The Great Illustrators of Edgar Allan Poe
Tony Magistrale, Jessica Slayton
Although there have been over 700 illustrators of Poe’s work over the past two centuries, this book chooses to examine only the best of them. Beginning with the French in the nineteenth century and tracing the great illustrators of Poe to the present, this book not only provides close analyses of individual visualizations but also seeks to supply an art history context to understanding their emergence. The majority of the artists featured remain unknown, even to Poe scholars, although their artwork represents iterations inspired by the most famous of Poe’s poems and stories. In some cases, the illustrations helped increase the visibility of particular Poe works and to make them part of the international Poe canon. A few of the illustrators featured in this book (e.g., Manet, Doré, Redon, Beardsley) are recognized among the most famous artists in the world.
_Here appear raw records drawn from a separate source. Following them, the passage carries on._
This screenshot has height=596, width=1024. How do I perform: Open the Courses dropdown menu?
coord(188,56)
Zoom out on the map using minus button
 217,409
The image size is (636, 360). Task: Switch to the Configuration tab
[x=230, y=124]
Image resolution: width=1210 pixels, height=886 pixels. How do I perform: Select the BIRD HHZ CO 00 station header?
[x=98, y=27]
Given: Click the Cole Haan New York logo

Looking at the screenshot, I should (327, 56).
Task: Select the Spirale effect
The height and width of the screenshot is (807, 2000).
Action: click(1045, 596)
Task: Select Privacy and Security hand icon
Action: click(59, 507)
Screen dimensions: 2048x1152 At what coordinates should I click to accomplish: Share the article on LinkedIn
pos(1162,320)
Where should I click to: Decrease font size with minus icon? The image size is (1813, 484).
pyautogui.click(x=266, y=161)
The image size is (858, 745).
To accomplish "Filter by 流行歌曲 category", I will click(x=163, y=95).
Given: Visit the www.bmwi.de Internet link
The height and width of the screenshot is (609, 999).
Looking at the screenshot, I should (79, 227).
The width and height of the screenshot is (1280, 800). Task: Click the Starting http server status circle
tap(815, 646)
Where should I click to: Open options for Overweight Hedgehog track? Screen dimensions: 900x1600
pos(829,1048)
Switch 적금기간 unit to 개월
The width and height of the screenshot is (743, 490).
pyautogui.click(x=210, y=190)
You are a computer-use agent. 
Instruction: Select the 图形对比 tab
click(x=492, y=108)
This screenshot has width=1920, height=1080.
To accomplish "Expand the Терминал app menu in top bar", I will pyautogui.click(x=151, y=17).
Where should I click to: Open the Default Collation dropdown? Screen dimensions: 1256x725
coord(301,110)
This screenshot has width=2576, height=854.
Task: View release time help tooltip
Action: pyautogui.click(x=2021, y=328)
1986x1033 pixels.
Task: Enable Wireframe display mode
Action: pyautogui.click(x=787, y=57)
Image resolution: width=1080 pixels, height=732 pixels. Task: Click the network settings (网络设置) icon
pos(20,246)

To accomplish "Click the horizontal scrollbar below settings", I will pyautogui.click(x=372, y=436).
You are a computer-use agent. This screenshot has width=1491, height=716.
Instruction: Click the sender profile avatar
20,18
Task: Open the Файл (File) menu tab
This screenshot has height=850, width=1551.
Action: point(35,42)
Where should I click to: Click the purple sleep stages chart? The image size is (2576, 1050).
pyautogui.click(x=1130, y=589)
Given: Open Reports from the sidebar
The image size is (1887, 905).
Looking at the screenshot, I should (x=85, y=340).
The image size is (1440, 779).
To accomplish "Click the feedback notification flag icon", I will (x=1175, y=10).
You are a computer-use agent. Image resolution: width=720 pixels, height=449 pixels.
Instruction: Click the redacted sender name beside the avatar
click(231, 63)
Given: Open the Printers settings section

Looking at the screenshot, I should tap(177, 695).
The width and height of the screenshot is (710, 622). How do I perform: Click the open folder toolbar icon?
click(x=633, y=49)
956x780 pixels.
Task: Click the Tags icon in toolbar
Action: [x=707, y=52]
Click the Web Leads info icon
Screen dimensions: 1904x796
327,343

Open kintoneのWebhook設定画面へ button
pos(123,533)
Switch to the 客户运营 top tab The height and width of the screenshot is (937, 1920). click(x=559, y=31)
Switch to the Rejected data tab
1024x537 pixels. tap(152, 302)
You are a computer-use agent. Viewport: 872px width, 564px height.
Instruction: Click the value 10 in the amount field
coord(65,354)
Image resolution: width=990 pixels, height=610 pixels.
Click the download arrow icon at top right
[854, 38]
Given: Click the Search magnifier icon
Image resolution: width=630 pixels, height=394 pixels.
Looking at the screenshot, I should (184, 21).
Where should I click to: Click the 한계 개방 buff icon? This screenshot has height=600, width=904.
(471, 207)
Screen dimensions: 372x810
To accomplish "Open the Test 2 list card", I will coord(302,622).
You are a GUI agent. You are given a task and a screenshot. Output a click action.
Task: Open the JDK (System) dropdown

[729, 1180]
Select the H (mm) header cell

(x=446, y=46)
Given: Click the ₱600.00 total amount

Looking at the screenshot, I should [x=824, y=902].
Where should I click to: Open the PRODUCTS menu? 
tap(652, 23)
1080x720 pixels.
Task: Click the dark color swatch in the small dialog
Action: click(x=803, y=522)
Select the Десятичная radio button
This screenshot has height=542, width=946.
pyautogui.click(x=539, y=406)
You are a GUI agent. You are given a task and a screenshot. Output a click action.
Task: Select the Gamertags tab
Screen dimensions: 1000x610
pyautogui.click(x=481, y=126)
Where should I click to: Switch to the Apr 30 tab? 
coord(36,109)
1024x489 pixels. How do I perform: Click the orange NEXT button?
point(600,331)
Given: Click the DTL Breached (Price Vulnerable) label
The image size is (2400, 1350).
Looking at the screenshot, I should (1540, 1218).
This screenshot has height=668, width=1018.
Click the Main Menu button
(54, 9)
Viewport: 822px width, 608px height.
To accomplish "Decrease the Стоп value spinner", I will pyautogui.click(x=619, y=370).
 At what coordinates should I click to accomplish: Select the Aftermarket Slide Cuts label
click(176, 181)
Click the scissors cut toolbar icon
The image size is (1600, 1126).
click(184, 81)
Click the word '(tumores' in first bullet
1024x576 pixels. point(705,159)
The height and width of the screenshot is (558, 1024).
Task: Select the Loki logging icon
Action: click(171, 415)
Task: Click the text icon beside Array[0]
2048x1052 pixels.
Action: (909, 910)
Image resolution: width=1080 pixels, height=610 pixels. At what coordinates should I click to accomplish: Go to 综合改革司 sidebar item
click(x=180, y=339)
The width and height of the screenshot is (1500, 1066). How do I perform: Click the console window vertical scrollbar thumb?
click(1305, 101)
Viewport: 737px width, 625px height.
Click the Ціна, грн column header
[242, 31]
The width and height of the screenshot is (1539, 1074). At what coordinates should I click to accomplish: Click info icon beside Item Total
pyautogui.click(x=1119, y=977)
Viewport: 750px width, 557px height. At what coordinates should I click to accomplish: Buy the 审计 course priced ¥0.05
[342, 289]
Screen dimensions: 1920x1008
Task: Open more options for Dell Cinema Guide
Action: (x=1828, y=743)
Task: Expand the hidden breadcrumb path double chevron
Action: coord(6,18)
Others, such as Martini and Blumenschein, while remaining minor figures in art history, nevertheless produced immortal work based on Poe’s fiction and poetry. While still other visual artists represented here (Rackham, Dulac, Clarke) achieved artistic fame as book illustrators based on homages to other writers and fairy tales in combination with their Poe studies; their work on Poe, however, helped to solidify their larger reputations as professional illustrators. The last chapter extends traditional visualizations influenced by Poe to include his impact on twentieth- and twenty-first century filmmakers and cartoonists. They, too, found in Poe’s writing either a source for direct re-creation or an inspiration for their own atmospheric excursions into the bizarre, the exotic, and the psychologically complex.